● DATA SUPPLIED:
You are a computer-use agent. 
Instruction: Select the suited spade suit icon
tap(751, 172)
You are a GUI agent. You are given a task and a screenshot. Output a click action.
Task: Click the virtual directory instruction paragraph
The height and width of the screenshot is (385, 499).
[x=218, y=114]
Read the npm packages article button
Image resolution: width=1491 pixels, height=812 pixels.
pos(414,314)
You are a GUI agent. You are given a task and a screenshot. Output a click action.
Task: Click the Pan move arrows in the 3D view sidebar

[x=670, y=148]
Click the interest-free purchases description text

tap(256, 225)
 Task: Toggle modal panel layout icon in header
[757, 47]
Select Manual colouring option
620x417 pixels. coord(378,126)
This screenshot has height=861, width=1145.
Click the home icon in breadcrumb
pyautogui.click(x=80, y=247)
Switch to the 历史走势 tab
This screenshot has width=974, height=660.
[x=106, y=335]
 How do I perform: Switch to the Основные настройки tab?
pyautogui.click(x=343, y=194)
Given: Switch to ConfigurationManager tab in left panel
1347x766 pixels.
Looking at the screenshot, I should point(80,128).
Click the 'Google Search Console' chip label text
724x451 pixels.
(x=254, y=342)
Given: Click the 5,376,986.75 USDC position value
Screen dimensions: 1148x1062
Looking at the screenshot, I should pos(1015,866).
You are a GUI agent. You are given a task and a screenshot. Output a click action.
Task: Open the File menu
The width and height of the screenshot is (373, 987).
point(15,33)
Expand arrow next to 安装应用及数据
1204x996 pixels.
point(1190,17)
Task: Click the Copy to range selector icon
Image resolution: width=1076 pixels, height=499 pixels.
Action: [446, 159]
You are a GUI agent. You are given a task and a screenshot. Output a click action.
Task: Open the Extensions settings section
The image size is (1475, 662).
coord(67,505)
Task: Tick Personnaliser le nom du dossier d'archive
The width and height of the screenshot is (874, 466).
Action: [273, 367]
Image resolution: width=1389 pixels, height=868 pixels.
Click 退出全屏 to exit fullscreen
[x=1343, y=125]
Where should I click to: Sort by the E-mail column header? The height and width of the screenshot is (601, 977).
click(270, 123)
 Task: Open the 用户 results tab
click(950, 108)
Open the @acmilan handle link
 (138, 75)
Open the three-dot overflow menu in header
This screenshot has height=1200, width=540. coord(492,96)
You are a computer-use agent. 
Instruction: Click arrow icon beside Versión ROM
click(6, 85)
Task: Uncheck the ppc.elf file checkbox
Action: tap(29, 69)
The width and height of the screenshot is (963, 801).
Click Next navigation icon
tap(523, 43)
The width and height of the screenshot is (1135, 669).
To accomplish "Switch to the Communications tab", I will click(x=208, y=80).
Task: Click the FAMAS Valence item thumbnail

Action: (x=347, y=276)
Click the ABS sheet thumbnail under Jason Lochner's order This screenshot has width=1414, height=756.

● STATED TASK:
Copy the lines verbatim, starting at the line that contains "Image resolution: width=1389" and ending at the last line of the records.

● SOLUTION:
Image resolution: width=1389 pixels, height=868 pixels.
Click 退出全屏 to exit fullscreen
[x=1343, y=125]
Where should I click to: Sort by the E-mail column header? The height and width of the screenshot is (601, 977).
click(270, 123)
 Task: Open the 用户 results tab
click(950, 108)
Open the @acmilan handle link
 (138, 75)
Open the three-dot overflow menu in header
This screenshot has height=1200, width=540. coord(492,96)
You are a computer-use agent. 
Instruction: Click arrow icon beside Versión ROM
click(6, 85)
Task: Uncheck the ppc.elf file checkbox
Action: tap(29, 69)
The width and height of the screenshot is (963, 801).
Click Next navigation icon
tap(523, 43)
The width and height of the screenshot is (1135, 669).
To accomplish "Switch to the Communications tab", I will click(x=208, y=80).
Task: Click the FAMAS Valence item thumbnail

Action: (x=347, y=276)
Click the ABS sheet thumbnail under Jason Lochner's order This screenshot has width=1414, height=756.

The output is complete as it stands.